AIM OF THE TASK =
Because the lines must stay identical, write out the data without changing anything.

DATA =
::::::::::

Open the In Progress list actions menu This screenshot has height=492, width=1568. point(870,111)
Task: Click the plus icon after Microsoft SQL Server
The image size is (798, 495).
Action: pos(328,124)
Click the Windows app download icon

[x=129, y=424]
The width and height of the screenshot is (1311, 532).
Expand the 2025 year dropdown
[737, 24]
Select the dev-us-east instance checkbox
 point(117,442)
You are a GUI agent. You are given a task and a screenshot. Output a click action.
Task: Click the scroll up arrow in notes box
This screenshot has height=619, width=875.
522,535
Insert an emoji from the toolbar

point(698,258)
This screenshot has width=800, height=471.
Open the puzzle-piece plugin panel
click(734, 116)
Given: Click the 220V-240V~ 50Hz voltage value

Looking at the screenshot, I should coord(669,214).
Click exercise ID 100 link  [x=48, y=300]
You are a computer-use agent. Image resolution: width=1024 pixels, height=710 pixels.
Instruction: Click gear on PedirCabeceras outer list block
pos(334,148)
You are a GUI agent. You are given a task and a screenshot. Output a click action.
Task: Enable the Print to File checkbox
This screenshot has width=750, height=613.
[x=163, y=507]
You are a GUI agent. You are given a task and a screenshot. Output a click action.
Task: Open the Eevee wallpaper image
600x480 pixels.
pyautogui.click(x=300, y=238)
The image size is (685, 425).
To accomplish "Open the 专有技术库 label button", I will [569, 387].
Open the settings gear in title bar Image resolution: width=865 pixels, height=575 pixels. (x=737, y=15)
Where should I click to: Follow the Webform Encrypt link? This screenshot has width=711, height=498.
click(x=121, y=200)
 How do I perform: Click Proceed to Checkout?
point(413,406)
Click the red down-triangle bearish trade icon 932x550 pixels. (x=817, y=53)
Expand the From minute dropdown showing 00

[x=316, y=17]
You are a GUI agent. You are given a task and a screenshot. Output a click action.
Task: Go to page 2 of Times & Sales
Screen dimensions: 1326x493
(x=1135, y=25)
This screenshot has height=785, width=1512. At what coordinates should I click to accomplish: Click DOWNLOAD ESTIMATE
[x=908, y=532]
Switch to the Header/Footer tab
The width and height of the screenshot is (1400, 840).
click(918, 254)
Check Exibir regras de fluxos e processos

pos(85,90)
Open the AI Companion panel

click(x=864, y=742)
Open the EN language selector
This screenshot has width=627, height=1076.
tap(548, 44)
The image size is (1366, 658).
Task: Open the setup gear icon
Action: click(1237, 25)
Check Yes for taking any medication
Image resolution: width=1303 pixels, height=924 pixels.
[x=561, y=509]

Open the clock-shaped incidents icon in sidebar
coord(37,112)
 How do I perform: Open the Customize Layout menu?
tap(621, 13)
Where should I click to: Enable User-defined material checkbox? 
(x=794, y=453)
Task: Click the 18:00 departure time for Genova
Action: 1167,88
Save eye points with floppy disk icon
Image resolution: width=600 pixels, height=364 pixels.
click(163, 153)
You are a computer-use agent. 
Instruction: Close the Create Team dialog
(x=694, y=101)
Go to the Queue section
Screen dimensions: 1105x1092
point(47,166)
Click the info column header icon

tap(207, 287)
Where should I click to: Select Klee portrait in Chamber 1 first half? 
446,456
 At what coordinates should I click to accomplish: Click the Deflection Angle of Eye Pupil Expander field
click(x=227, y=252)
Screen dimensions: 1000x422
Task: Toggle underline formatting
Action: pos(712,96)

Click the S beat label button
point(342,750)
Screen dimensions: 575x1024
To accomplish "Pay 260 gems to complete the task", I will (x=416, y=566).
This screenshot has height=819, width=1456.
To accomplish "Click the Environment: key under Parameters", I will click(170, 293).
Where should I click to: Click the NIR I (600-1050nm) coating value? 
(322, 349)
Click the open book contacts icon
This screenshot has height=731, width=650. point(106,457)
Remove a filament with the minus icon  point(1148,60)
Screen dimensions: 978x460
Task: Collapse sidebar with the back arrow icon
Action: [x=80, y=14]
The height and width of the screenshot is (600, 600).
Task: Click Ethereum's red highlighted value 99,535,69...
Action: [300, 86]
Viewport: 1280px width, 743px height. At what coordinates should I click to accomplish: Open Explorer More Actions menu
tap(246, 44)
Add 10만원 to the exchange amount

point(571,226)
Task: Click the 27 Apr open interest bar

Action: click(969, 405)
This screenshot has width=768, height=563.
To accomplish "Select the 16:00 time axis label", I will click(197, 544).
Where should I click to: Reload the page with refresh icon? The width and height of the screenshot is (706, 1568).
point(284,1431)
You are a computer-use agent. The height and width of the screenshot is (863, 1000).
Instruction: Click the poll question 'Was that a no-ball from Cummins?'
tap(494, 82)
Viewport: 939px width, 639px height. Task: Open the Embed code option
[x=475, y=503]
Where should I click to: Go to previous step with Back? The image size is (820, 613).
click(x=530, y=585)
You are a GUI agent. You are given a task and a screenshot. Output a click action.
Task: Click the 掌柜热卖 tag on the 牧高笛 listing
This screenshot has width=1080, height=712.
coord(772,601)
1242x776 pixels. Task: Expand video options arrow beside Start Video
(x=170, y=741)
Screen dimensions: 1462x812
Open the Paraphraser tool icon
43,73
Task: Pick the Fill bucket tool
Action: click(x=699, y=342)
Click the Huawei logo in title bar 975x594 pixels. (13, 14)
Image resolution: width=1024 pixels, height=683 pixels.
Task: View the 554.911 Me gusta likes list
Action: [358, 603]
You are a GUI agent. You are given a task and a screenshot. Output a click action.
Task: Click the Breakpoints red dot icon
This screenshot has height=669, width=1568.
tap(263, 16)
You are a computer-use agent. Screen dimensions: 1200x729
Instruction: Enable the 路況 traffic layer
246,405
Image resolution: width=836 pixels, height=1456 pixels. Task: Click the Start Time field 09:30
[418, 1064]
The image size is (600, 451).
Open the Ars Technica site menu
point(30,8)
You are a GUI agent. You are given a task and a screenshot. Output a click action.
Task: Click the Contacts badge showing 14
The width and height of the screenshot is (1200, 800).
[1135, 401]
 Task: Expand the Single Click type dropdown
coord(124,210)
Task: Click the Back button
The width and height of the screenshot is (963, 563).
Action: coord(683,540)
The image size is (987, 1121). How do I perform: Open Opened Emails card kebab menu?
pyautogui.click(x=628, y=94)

::::::::::

SOLUTION TO THIS TASK =
Open the In Progress list actions menu This screenshot has height=492, width=1568. point(870,111)
Task: Click the plus icon after Microsoft SQL Server
The image size is (798, 495).
Action: pos(328,124)
Click the Windows app download icon

[x=129, y=424]
The width and height of the screenshot is (1311, 532).
Expand the 2025 year dropdown
[737, 24]
Select the dev-us-east instance checkbox
 point(117,442)
You are a GUI agent. You are given a task and a screenshot. Output a click action.
Task: Click the scroll up arrow in notes box
This screenshot has height=619, width=875.
522,535
Insert an emoji from the toolbar

point(698,258)
This screenshot has width=800, height=471.
Open the puzzle-piece plugin panel
click(734, 116)
Given: Click the 220V-240V~ 50Hz voltage value

Looking at the screenshot, I should coord(669,214).
Click exercise ID 100 link  [x=48, y=300]
You are a computer-use agent. Image resolution: width=1024 pixels, height=710 pixels.
Instruction: Click gear on PedirCabeceras outer list block
pos(334,148)
You are a GUI agent. You are given a task and a screenshot. Output a click action.
Task: Enable the Print to File checkbox
This screenshot has width=750, height=613.
[x=163, y=507]
You are a GUI agent. You are given a task and a screenshot. Output a click action.
Task: Open the Eevee wallpaper image
600x480 pixels.
pyautogui.click(x=300, y=238)
The image size is (685, 425).
To accomplish "Open the 专有技术库 label button", I will [569, 387].
Open the settings gear in title bar Image resolution: width=865 pixels, height=575 pixels. (x=737, y=15)
Where should I click to: Follow the Webform Encrypt link? This screenshot has width=711, height=498.
click(x=121, y=200)
 How do I perform: Click Proceed to Checkout?
point(413,406)
Click the red down-triangle bearish trade icon 932x550 pixels. (x=817, y=53)
Expand the From minute dropdown showing 00

[x=316, y=17]
You are a GUI agent. You are given a task and a screenshot. Output a click action.
Task: Go to page 2 of Times & Sales
Screen dimensions: 1326x493
(x=1135, y=25)
This screenshot has height=785, width=1512. At what coordinates should I click to accomplish: Click DOWNLOAD ESTIMATE
[x=908, y=532]
Switch to the Header/Footer tab
The width and height of the screenshot is (1400, 840).
click(918, 254)
Check Exibir regras de fluxos e processos

pos(85,90)
Open the AI Companion panel

click(x=864, y=742)
Open the EN language selector
This screenshot has width=627, height=1076.
tap(548, 44)
The image size is (1366, 658).
Task: Open the setup gear icon
Action: click(1237, 25)
Check Yes for taking any medication
Image resolution: width=1303 pixels, height=924 pixels.
[x=561, y=509]

Open the clock-shaped incidents icon in sidebar
coord(37,112)
 How do I perform: Open the Customize Layout menu?
tap(621, 13)
Where should I click to: Enable User-defined material checkbox? 
(x=794, y=453)
Task: Click the 18:00 departure time for Genova
Action: 1167,88
Save eye points with floppy disk icon
Image resolution: width=600 pixels, height=364 pixels.
click(163, 153)
You are a computer-use agent. 
Instruction: Close the Create Team dialog
(x=694, y=101)
Go to the Queue section
Screen dimensions: 1105x1092
point(47,166)
Click the info column header icon

tap(207, 287)
Where should I click to: Select Klee portrait in Chamber 1 first half? 
446,456
 At what coordinates should I click to accomplish: Click the Deflection Angle of Eye Pupil Expander field
click(x=227, y=252)
Screen dimensions: 1000x422
Task: Toggle underline formatting
Action: pos(712,96)

Click the S beat label button
point(342,750)
Screen dimensions: 575x1024
To accomplish "Pay 260 gems to complete the task", I will (x=416, y=566).
This screenshot has height=819, width=1456.
To accomplish "Click the Environment: key under Parameters", I will click(170, 293).
Where should I click to: Click the NIR I (600-1050nm) coating value? 
(322, 349)
Click the open book contacts icon
This screenshot has height=731, width=650. point(106,457)
Remove a filament with the minus icon  point(1148,60)
Screen dimensions: 978x460
Task: Collapse sidebar with the back arrow icon
Action: [x=80, y=14]
The height and width of the screenshot is (600, 600).
Task: Click Ethereum's red highlighted value 99,535,69...
Action: [300, 86]
Viewport: 1280px width, 743px height. At what coordinates should I click to accomplish: Open Explorer More Actions menu
tap(246, 44)
Add 10만원 to the exchange amount

point(571,226)
Task: Click the 27 Apr open interest bar

Action: click(969, 405)
This screenshot has width=768, height=563.
To accomplish "Select the 16:00 time axis label", I will click(197, 544).
Where should I click to: Reload the page with refresh icon? The width and height of the screenshot is (706, 1568).
point(284,1431)
You are a computer-use agent. The height and width of the screenshot is (863, 1000).
Instruction: Click the poll question 'Was that a no-ball from Cummins?'
tap(494, 82)
Viewport: 939px width, 639px height. Task: Open the Embed code option
[x=475, y=503]
Where should I click to: Go to previous step with Back? The image size is (820, 613).
click(x=530, y=585)
You are a GUI agent. You are given a task and a screenshot. Output a click action.
Task: Click the 掌柜热卖 tag on the 牧高笛 listing
This screenshot has width=1080, height=712.
coord(772,601)
1242x776 pixels. Task: Expand video options arrow beside Start Video
(x=170, y=741)
Screen dimensions: 1462x812
Open the Paraphraser tool icon
43,73
Task: Pick the Fill bucket tool
Action: click(x=699, y=342)
Click the Huawei logo in title bar 975x594 pixels. (13, 14)
Image resolution: width=1024 pixels, height=683 pixels.
Task: View the 554.911 Me gusta likes list
Action: [358, 603]
You are a GUI agent. You are given a task and a screenshot. Output a click action.
Task: Click the Breakpoints red dot icon
This screenshot has height=669, width=1568.
tap(263, 16)
You are a computer-use agent. Screen dimensions: 1200x729
Instruction: Enable the 路況 traffic layer
246,405
Image resolution: width=836 pixels, height=1456 pixels. Task: Click the Start Time field 09:30
[418, 1064]
The image size is (600, 451).
Open the Ars Technica site menu
point(30,8)
You are a GUI agent. You are given a task and a screenshot. Output a click action.
Task: Click the Contacts badge showing 14
The width and height of the screenshot is (1200, 800).
[1135, 401]
 Task: Expand the Single Click type dropdown
coord(124,210)
Task: Click the Back button
The width and height of the screenshot is (963, 563).
Action: coord(683,540)
The image size is (987, 1121). How do I perform: Open Opened Emails card kebab menu?
pyautogui.click(x=628, y=94)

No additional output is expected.